-- Records to use follows --
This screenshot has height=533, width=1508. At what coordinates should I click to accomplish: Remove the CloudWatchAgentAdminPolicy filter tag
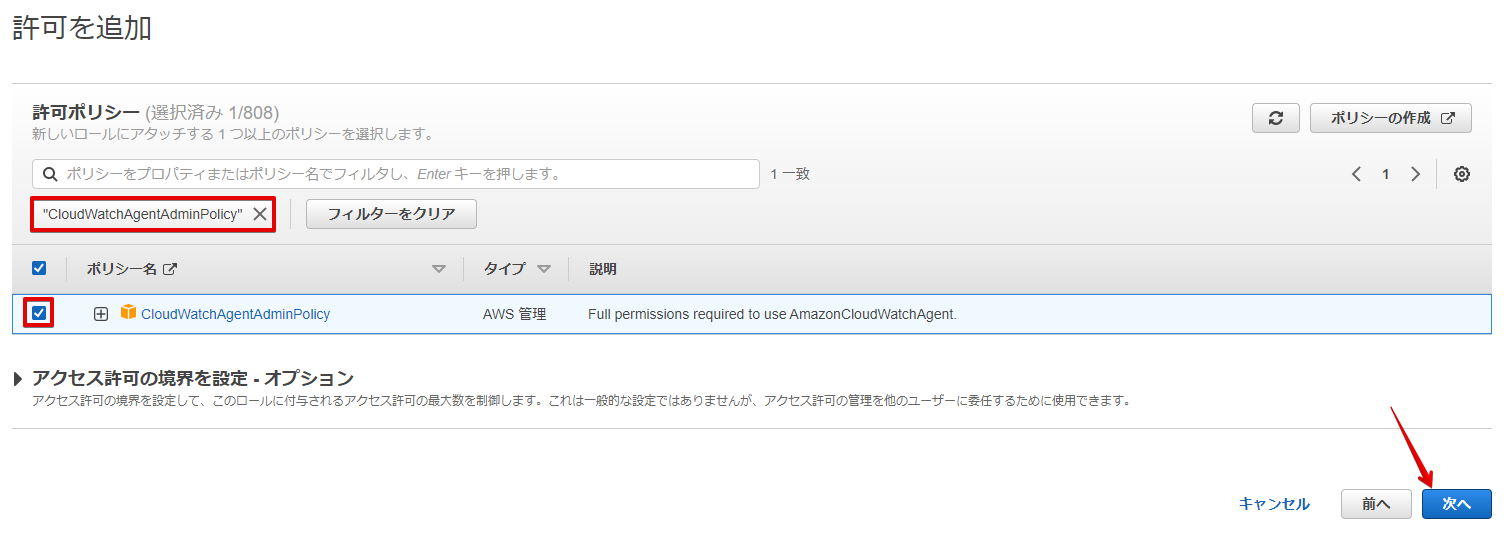[259, 214]
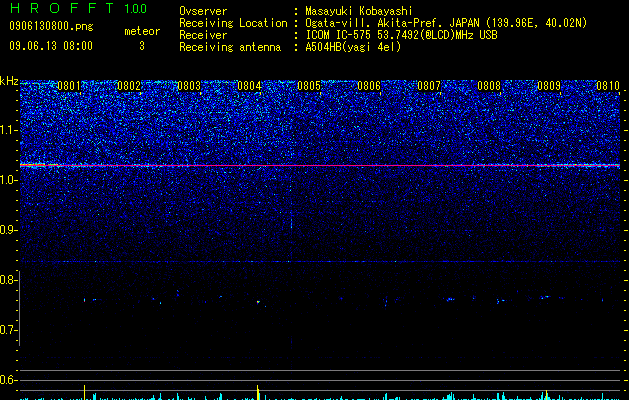Click the 1.0 kHz axis label
The width and height of the screenshot is (629, 400).
[x=8, y=180]
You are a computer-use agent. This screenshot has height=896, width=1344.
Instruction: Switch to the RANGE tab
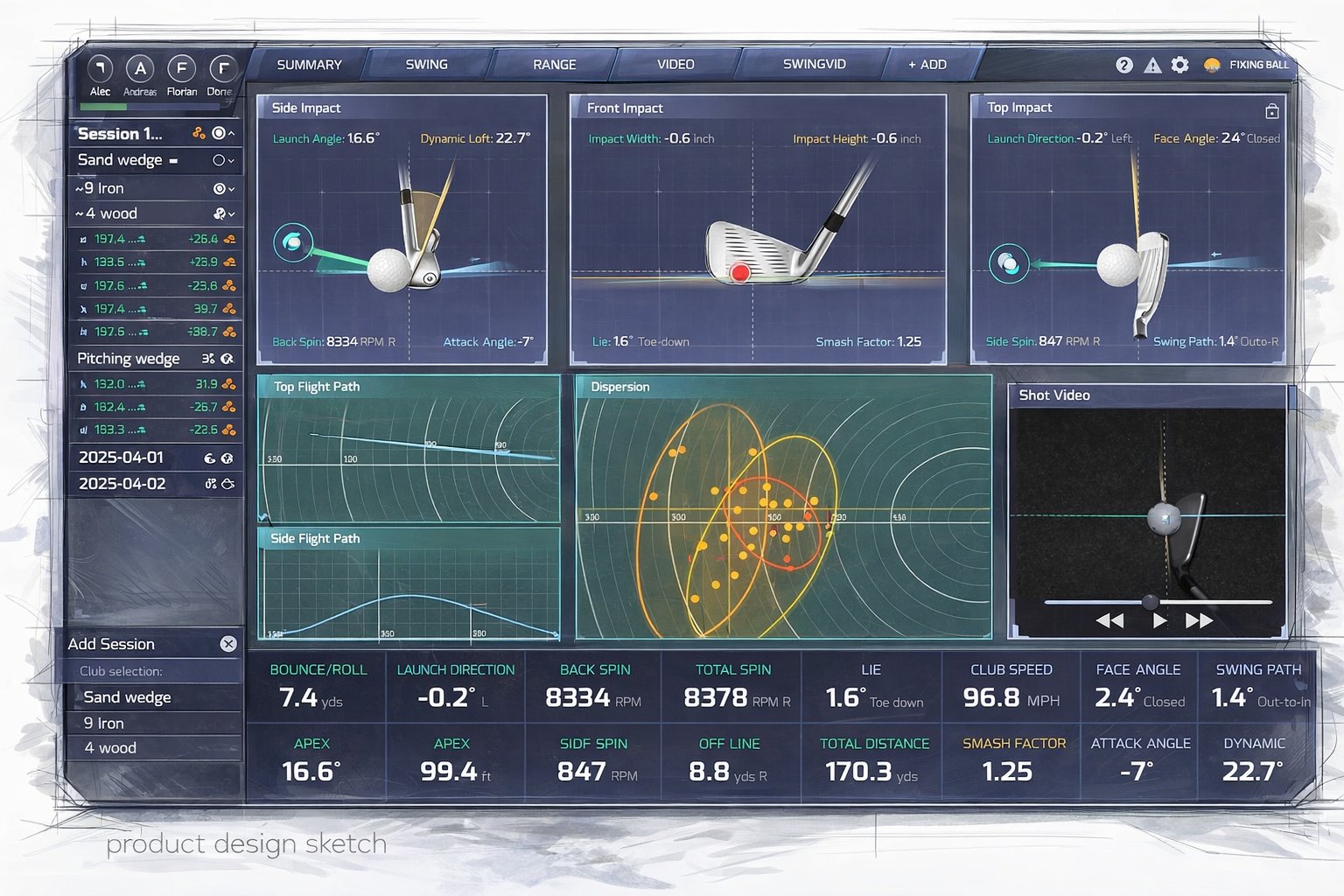(554, 64)
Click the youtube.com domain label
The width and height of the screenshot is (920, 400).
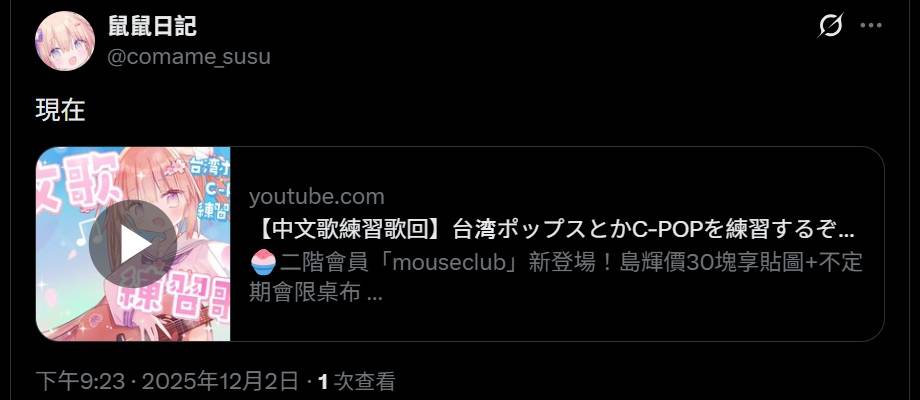tap(317, 196)
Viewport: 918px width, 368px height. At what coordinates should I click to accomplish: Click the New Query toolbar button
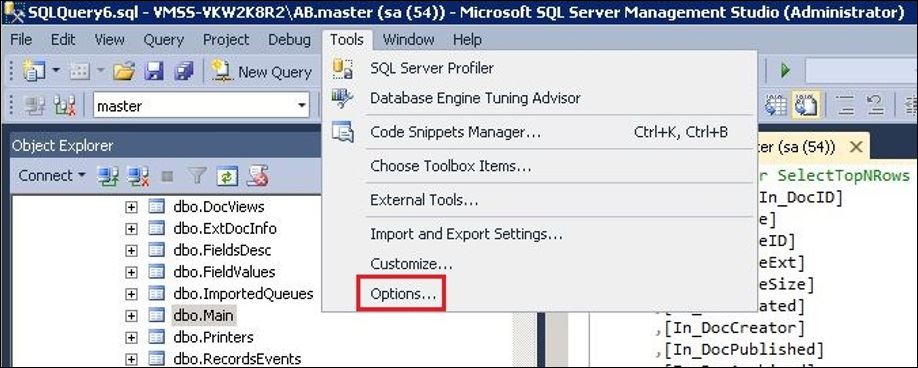point(261,71)
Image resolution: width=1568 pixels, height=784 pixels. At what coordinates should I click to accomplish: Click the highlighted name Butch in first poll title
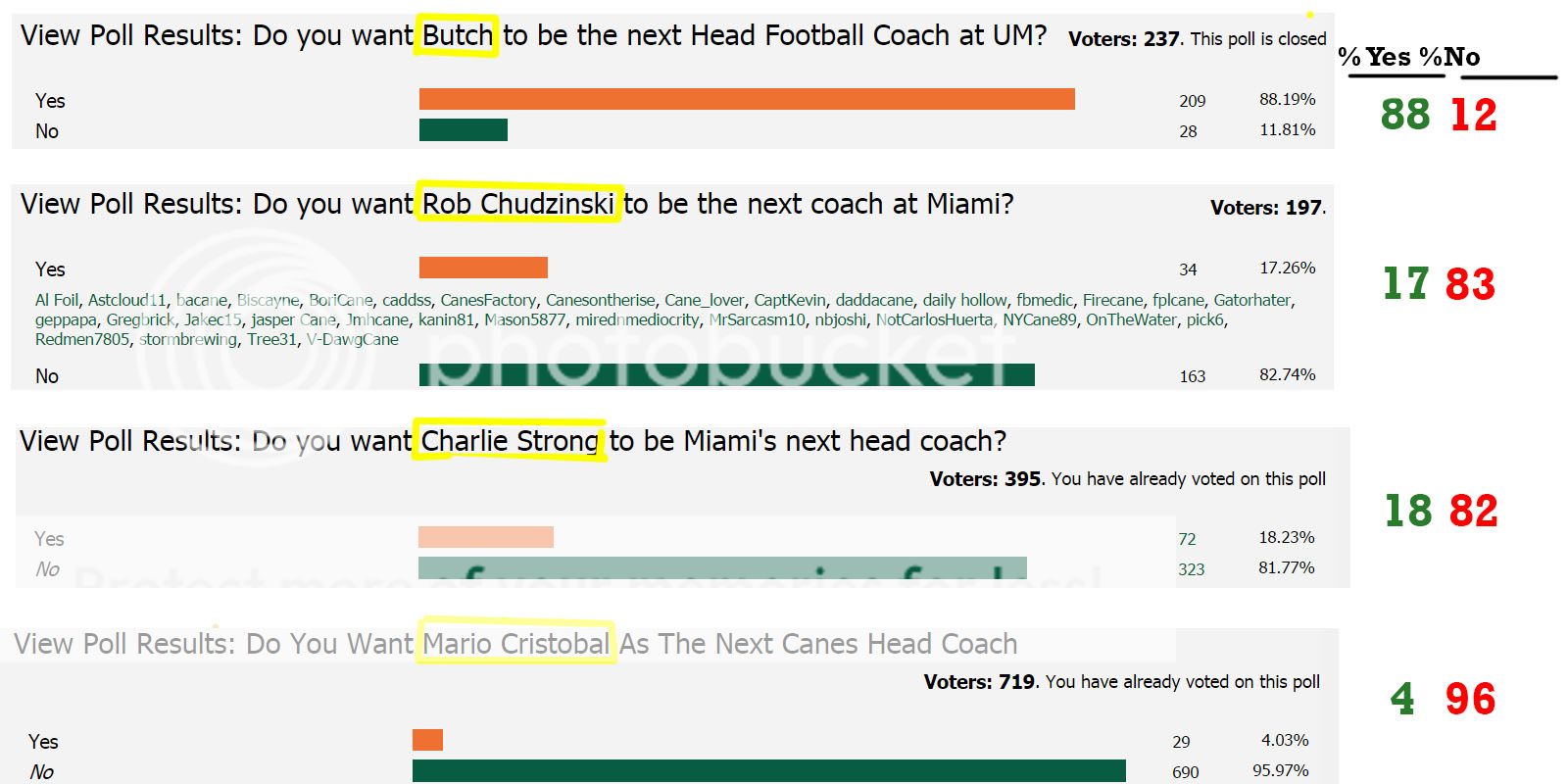pos(457,36)
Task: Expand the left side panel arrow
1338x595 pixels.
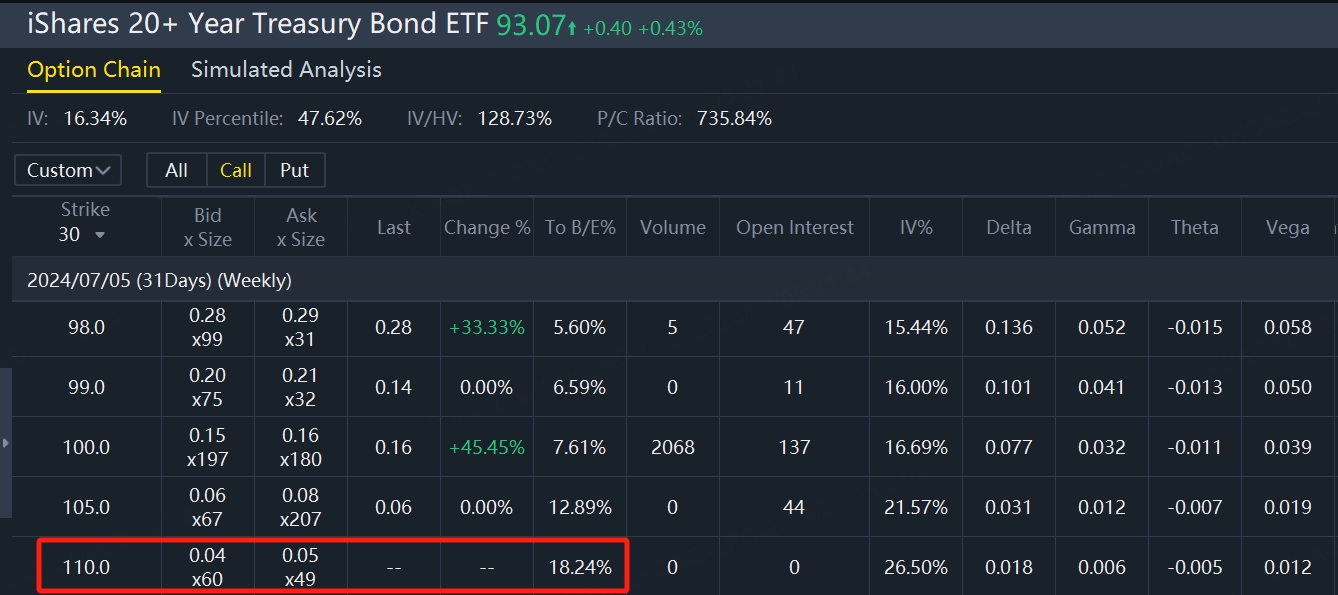Action: pyautogui.click(x=6, y=442)
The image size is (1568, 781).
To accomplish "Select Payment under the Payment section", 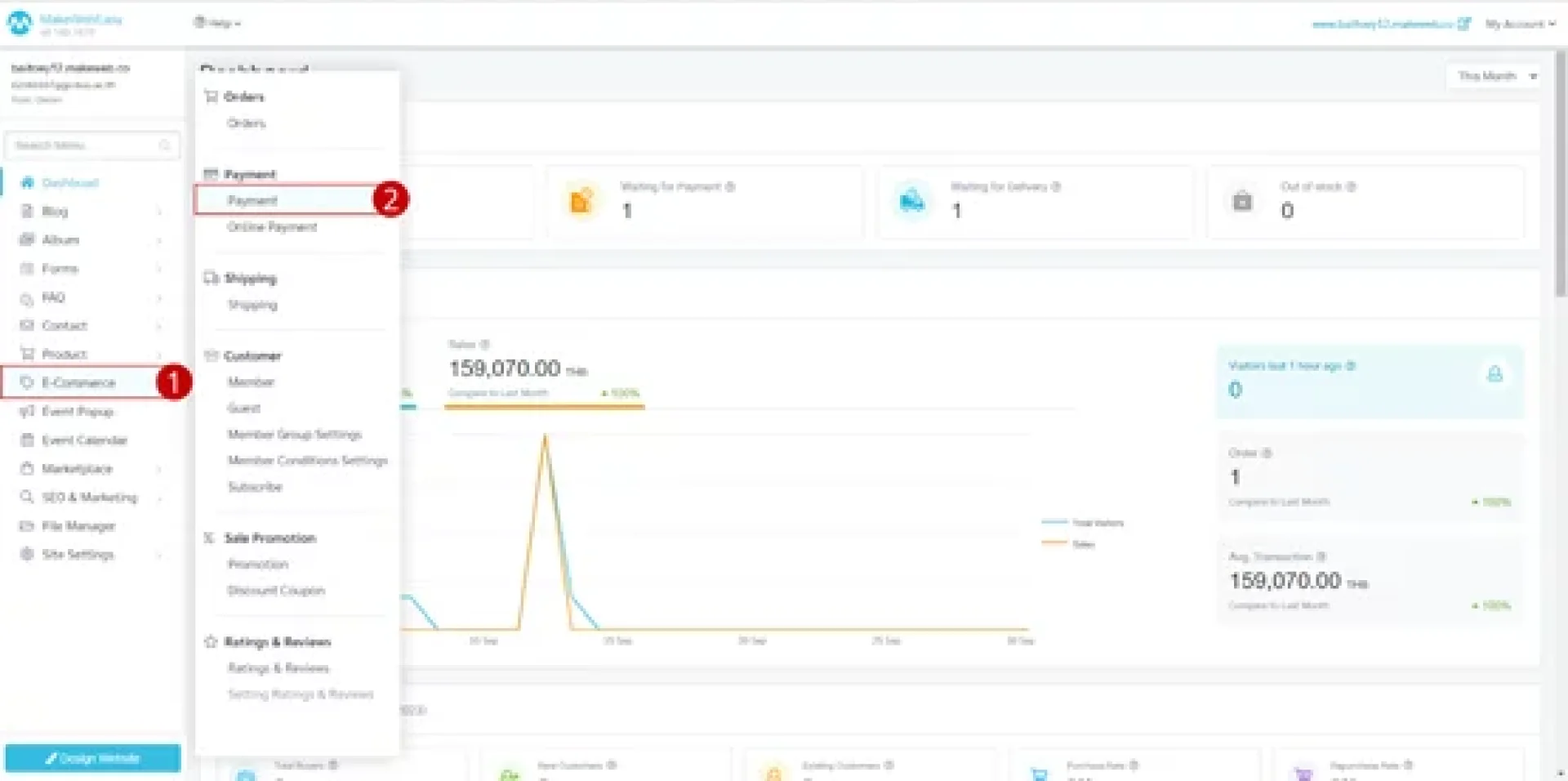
-- Records to use concluded --
Work order:
Excluding the pictures, restate word for word the lines from the one that holds "1338x595 pixels." through the last line of the entries, both ends included.

Reply:
1338x595 pixels.
Action: pyautogui.click(x=6, y=442)
The image size is (1568, 781).
To accomplish "Select Payment under the Payment section", 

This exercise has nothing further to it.